こうした奥能登の状況は、実は全国の高校教育が直面している課題とも重なっています。少子化や社会の不確実性が高まる中で、日本の高校教育そのものが今まさに転換期にあり、文部科学省も2040年を見据えた「高校教育改革に関するグランドデザイン(N-E.X.T. ハイスクール構想)」を提示しました。

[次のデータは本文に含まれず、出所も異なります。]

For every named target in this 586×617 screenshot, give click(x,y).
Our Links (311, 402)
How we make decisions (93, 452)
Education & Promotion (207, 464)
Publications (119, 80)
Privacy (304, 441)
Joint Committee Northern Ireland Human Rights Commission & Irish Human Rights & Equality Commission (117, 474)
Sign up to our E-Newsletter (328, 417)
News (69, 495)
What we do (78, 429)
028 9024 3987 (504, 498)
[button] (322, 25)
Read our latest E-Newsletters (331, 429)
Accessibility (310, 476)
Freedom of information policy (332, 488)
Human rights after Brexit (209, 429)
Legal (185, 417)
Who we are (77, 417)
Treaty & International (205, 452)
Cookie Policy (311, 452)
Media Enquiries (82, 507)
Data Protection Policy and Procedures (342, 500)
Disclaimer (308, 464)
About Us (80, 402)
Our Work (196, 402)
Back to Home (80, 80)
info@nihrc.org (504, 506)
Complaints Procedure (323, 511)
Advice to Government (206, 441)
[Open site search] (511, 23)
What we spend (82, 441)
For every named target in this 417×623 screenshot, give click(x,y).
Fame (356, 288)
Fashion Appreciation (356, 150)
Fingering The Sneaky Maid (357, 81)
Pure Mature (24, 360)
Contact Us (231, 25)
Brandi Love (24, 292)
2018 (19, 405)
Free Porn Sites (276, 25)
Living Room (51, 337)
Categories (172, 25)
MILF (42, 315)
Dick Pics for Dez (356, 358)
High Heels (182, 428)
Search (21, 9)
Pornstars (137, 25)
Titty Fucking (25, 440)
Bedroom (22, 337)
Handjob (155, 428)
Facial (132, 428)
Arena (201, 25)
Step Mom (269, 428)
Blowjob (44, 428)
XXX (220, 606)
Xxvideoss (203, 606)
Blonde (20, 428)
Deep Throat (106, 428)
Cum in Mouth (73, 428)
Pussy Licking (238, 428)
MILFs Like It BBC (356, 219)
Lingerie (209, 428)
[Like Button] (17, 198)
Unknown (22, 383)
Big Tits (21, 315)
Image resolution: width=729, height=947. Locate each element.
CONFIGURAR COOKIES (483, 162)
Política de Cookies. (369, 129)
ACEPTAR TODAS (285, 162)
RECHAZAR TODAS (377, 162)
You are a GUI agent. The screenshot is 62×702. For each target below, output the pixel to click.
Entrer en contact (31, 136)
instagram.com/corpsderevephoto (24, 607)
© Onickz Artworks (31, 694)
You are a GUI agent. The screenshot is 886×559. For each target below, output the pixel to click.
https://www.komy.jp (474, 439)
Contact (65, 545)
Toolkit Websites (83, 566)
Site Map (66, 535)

この動きに先駆け、奥能登の5つの県立高校(※)は震災の教訓から学び、正解のない未来を創造する教育を目指して、奥能登5校を一体的に魅力化する取り組みに挑戦しています。各校の特色や強みを活かしあいながら、復旧・復興に取り組む地域をフィールドとした「探究的な学び」、学校や地域を越えて多様な他者と織りなす「越境的な学び」を届けるために地域・地元企業・大学有識者等で知恵を出し合い、対話が重ねられています。

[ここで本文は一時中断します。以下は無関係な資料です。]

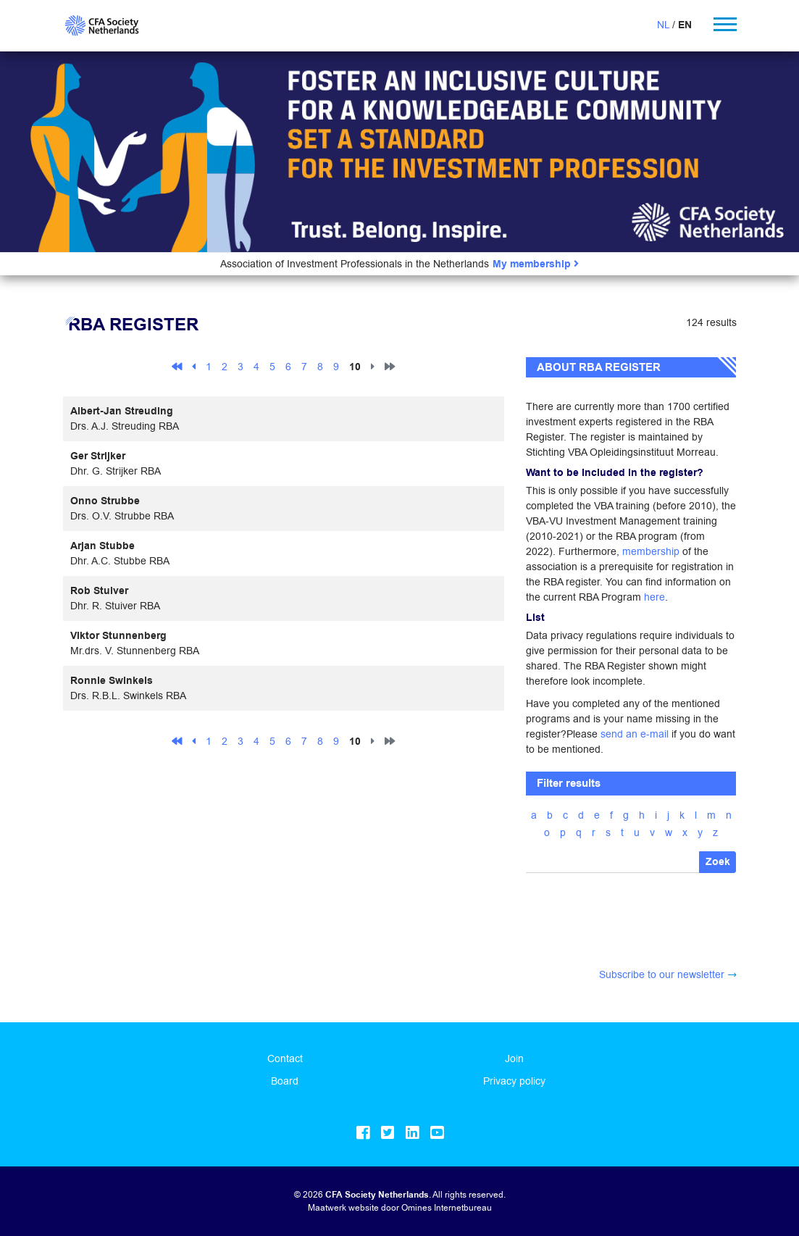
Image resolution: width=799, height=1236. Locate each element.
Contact (285, 1058)
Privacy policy (514, 1081)
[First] (176, 366)
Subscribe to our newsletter (661, 974)
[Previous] (193, 366)
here (654, 597)
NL (663, 24)
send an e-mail (635, 734)
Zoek (718, 861)
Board (284, 1081)
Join (514, 1058)
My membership (536, 264)
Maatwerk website (343, 1207)
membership (650, 551)
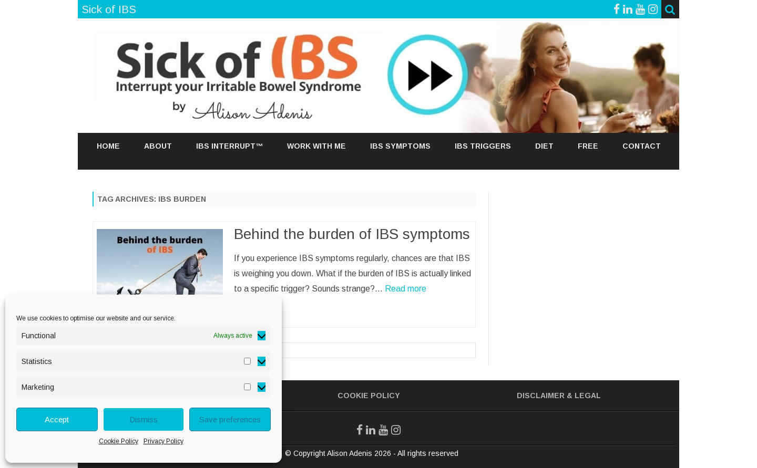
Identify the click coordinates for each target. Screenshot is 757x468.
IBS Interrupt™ (229, 146)
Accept (57, 419)
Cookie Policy (118, 441)
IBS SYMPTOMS (400, 146)
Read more (405, 288)
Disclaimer (541, 395)
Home (108, 146)
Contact (641, 146)
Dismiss (143, 419)
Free (588, 146)
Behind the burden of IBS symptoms (352, 234)
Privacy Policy (163, 441)
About (158, 146)
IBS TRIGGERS (483, 146)
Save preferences (230, 419)
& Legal (584, 395)
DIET (544, 146)
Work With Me (316, 146)
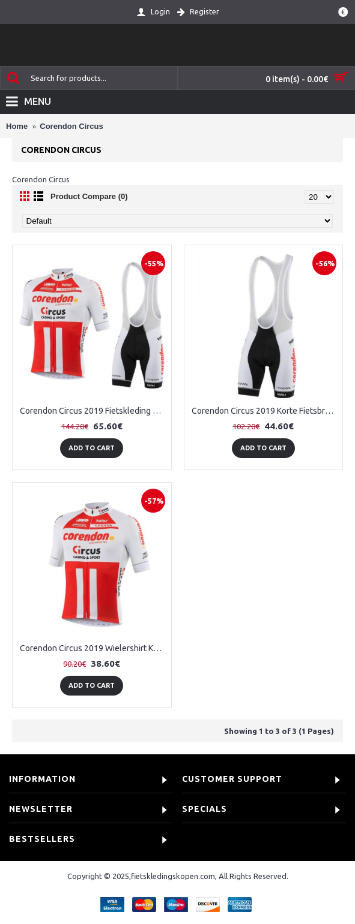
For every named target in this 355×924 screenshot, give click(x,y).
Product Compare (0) (89, 196)
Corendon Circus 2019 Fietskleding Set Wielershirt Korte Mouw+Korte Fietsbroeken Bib (94, 411)
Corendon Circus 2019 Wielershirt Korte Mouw (94, 648)
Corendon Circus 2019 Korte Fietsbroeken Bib (266, 411)
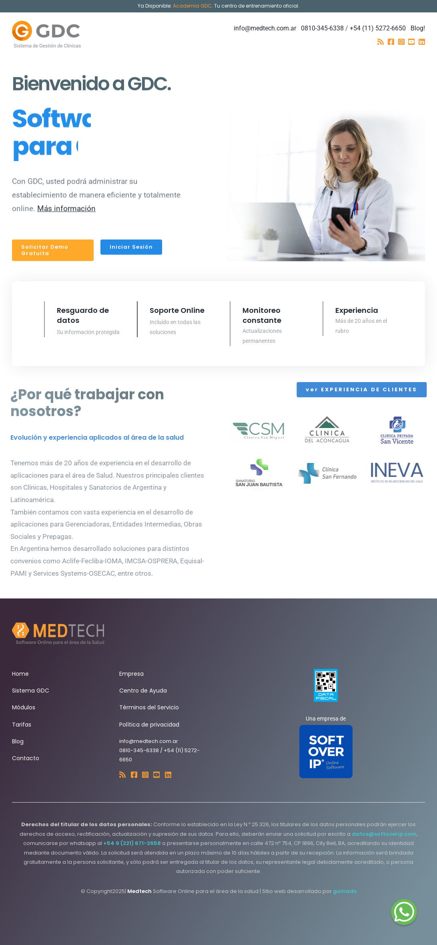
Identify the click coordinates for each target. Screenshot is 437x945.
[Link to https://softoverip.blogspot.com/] (380, 41)
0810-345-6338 (322, 28)
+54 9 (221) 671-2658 (132, 843)
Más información (66, 207)
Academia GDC (192, 5)
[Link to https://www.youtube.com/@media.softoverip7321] (411, 41)
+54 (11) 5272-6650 (378, 28)
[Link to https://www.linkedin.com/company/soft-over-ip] (422, 41)
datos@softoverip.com (384, 834)
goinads (345, 891)
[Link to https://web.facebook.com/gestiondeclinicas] (391, 41)
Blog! (418, 28)
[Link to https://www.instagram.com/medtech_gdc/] (401, 41)
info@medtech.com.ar (265, 28)
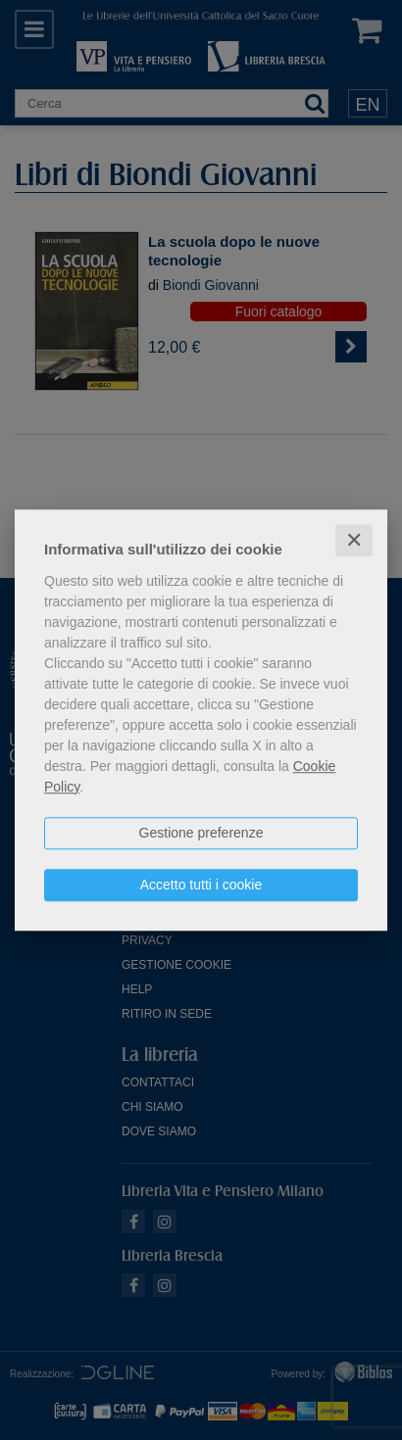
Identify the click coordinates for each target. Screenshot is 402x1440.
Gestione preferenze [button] (201, 832)
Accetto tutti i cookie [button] (201, 884)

※飯田高等学校、能登高等学校、輪島高等学校、門前高等学校及び穴水高等学校
地域と高校をつなぎ、高校の変革を支える仕事
5つの学校が連携しながら新たな魅力を生み出していくためには、学校と地域、各学校を行き来しながら対話を重ね、構想を実践へとつなげていく存在が不可欠です。コーディネーターはそうした学びの可能性を広げる基盤をつくる役割として、この取り組みの重要な役割を担います。
NPOカタリバは2025年度から奥能登5校に「復興探究コーディネーター」を2名採用・配置しています。このたび本取り組みをさらに推進するため、新たなプロジェクトメンバーを迎えることとなりました。
現場の先生方や地域・行政の関係者それぞれの想いを丁寧に引き出し、ときに全体を見渡して新たな視点を提供し、ときには現場の一員として実践をともに重ねていく。そんなコーディネーターとして、あなたの力を貸していただけませんか?
仕事内容

左はマイプロジェクトを発表する高校生の様子/右は奥能登地域の林業現場でのフィールドワークの様子
コーディネーターとして、奥能登5校(飯田、能登、輪島、門前、穴水)のいずれか2〜3校を担当し、学校・地域・行政など多様な関係者と信頼関係を築きながら、「総合的な探究の時間」を中心に、奥能登ならではの魅力ある学校づくりを推進していくポジションです。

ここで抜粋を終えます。